LMEB: Long-horizon Memory Embedding Benchmark
Xinping Zhao, Xinshuo Hu, Jiaxin Xu, Danyu Tang, Xin Zhang, Mengjia Zhou, Yan Zhong, Yao Zhou, Zifei Shan, Meishan Zhang, Baotian Hu, Min Zhang
2026-03-16
Summary
This paper introduces a new way to test how well computer programs understand and remember information over long periods, specifically when that information is scattered and relies on understanding context and time.
What's the problem?
Current tests for evaluating how well programs store and retrieve information, called 'embeddings,' are too simple. They mostly focus on finding relevant passages of text quickly, but don't check if the program can remember things from far back, understand how pieces of information connect, or handle situations where the meaning changes over time. This means we don't really know how well these programs can act as a reliable 'memory' for more complex tasks.
What's the solution?
The researchers created a new benchmark called LMEB, which stands for Long-horizon Memory Embedding Benchmark. It includes 22 different datasets and 193 tasks designed to test a program's ability to remember different types of information – like personal experiences, conversations, general knowledge, and step-by-step instructions – across varying lengths of time and levels of detail. They then tested 15 popular embedding models on this benchmark.
Why it matters?
This work is important because it shows that simply making a model bigger doesn't automatically make it better at remembering things long-term.

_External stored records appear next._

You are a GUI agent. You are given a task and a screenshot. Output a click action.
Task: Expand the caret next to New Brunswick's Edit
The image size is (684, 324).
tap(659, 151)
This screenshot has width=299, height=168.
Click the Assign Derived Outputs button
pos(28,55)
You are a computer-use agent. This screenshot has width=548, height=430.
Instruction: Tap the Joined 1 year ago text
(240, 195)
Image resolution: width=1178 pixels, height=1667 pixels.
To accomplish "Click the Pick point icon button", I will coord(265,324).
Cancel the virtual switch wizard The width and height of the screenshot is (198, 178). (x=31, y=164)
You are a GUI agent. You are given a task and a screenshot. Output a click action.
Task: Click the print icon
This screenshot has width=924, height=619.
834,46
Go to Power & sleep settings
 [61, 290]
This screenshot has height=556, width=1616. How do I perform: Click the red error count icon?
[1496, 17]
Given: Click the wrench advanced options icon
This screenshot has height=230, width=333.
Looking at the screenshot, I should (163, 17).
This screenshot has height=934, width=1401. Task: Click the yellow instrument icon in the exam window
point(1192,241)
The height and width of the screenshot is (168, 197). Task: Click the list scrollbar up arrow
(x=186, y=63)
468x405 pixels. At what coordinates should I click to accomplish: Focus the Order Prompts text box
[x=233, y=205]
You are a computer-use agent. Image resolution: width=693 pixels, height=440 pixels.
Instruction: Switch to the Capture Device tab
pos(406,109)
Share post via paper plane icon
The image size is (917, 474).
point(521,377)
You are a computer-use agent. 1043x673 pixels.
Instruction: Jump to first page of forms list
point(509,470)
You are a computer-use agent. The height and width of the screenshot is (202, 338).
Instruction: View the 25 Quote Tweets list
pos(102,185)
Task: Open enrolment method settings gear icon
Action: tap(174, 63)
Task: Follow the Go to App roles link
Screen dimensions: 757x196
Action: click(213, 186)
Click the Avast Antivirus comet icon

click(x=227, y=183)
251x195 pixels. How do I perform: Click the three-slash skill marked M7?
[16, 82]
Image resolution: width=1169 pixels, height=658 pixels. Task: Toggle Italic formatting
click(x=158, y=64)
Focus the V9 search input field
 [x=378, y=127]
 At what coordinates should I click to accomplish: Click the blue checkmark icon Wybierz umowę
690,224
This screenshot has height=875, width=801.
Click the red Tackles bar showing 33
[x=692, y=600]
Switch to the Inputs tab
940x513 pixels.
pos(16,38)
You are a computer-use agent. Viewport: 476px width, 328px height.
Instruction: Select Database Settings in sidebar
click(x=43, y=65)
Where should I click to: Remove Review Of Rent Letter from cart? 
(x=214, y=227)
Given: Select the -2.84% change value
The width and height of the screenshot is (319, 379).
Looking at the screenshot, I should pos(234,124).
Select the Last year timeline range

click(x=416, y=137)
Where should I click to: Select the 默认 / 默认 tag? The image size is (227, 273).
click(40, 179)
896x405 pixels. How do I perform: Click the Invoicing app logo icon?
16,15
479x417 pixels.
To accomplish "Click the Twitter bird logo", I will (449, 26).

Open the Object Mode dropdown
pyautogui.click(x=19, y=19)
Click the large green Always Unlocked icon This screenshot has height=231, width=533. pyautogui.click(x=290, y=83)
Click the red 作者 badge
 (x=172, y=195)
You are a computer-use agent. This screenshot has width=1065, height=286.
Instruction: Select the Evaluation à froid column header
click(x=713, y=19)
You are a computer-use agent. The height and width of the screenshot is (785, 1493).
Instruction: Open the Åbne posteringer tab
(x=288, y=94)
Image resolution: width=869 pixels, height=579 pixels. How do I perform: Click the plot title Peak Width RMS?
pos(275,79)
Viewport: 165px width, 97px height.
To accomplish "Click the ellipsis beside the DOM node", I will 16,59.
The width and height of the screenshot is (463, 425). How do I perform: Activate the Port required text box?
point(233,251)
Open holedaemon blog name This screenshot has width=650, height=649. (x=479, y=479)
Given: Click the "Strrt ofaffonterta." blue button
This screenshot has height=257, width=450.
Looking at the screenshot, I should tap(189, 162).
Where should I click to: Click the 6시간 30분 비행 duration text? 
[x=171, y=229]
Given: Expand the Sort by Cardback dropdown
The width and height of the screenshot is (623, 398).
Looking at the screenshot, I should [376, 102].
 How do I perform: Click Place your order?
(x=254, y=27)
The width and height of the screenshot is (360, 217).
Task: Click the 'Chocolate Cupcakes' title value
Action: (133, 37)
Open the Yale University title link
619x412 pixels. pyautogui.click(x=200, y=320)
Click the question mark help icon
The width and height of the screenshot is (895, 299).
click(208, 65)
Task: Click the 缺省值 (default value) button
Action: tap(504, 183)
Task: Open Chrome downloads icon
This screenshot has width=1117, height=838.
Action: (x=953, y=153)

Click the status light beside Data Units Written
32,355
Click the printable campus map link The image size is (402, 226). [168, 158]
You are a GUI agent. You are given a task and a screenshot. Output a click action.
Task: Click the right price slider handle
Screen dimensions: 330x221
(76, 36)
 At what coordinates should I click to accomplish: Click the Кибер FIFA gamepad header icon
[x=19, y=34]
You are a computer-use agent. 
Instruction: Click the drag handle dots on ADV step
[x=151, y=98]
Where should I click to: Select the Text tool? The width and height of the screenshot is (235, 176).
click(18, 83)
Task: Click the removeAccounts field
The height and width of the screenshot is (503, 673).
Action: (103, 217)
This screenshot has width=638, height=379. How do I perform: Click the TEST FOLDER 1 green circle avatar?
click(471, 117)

It also reveals that current tests don't accurately predict how well a program will perform in real-world scenarios requiring complex memory retrieval. By providing a more challenging and realistic test, LMEB will help researchers develop better 'memory' systems for computers, leading to advancements in areas like AI assistants and long-form content understanding.
Abstract
Memory embeddings are crucial for memory-augmented systems, such as OpenClaw, but their evaluation is underexplored in current text embedding benchmarks, which narrowly focus on traditional passage retrieval and fail to assess models' ability to handle long-horizon memory retrieval tasks involving fragmented, context-dependent, and temporally distant information. To address this, we introduce the Long-horizon Memory Embedding Benchmark (LMEB), a comprehensive framework that evaluates embedding models' capabilities in handling complex, long-horizon memory retrieval tasks. LMEB spans 22 datasets and 193 zero-shot retrieval tasks across 4 memory types: episodic, dialogue, semantic, and procedural, with both AI-generated and human-annotated data. These memory types differ in terms of level of abstraction and temporal dependency, capturing distinct aspects of memory retrieval that reflect the diverse challenges of the real world. We evaluate 15 widely used embedding models, ranging from hundreds of millions to ten billion parameters. The results reveal that (1) LMEB provides a reasonable level of difficulty; (2) Larger models do not always perform better; (3) LMEB and MTEB exhibit orthogonality. This suggests that the field has yet to converge on a universal model capable of excelling across all memory retrieval tasks, and that performance in traditional passage retrieval may not generalize to long-horizon memory retrieval. In summary, by providing a standardized and reproducible evaluation framework, LMEB fills a crucial gap in memory embedding evaluation, driving further advancements in text embedding for handling long-term, context-dependent memory retrieval. LMEB is available at https://github.com/KaLM-Embedding/LMEB.